Immer wieder ist Schleiermacher ein geschätzter Gesprächspartner für diese Lehre des Gebets. M.-B. kritisiert bei ihm lediglich dessen »spirituelle Kühle« bei aller »philosophische[n] Klarheit« (191). Im Gefolge Schleiermachers wurde das Bittgebet von vielen Theologen im 19. Jh. als illegitimer Versuch menschlicher Einwirkung auf eine (wie auch immer gedachte) Gottheit abgelehnt.
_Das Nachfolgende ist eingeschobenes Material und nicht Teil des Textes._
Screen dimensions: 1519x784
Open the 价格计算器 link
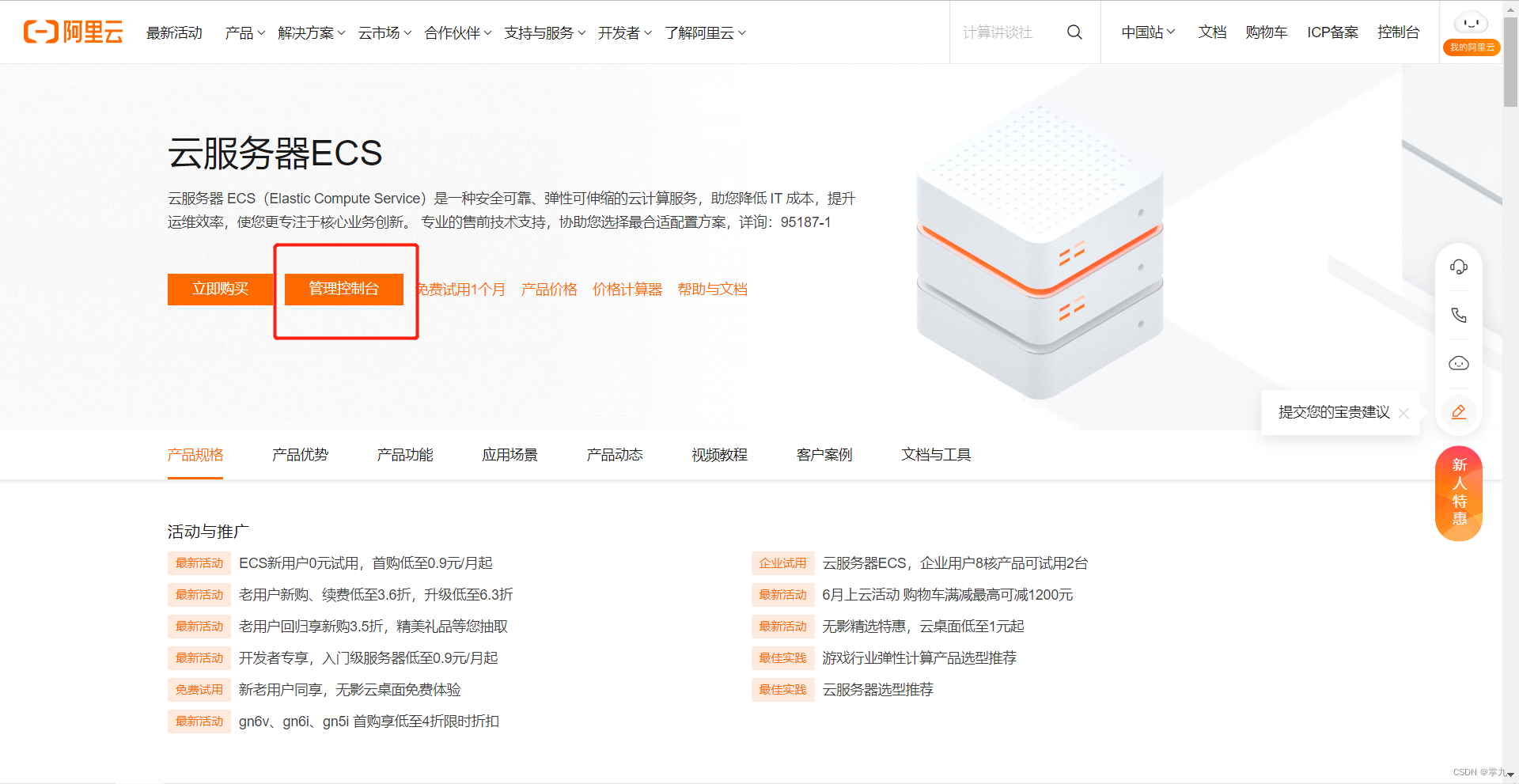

Mit Karl Barth (vgl. 204 f.) und vor allem mit Jesus als Lehrer des Gebets (vgl. zum Vaterunser 223–233) erkennt M.-B. das Bittgebet hingegen als Grundlage jeder Gebetspraxis (vgl. 276–290) und argumentiert gegen dessen neuzeitliche Ablehnung, indem er diese sehr scharfsinnig als eine Art negativen Anthropomorphismus charakterisiert oder als einen »Anthropomorphismus in antianthropomorpher Gestalt« (283).
Unzählige andere Einsichten, die ich hier nicht eigens aufführen kann, ermöglicht dieses herausragenden Standardwerk. Zu­dem führt das Lehrbuch nicht nur in ein vertieftes und gründliches Nachdenken über das Gebet, es macht auch Lust zum Beten. Das ist sicher nicht das erste Ziel eines wissenschaftlichen Werks, aber m. E. das Beste, was sich über ein theologisches Buch sagen lässt.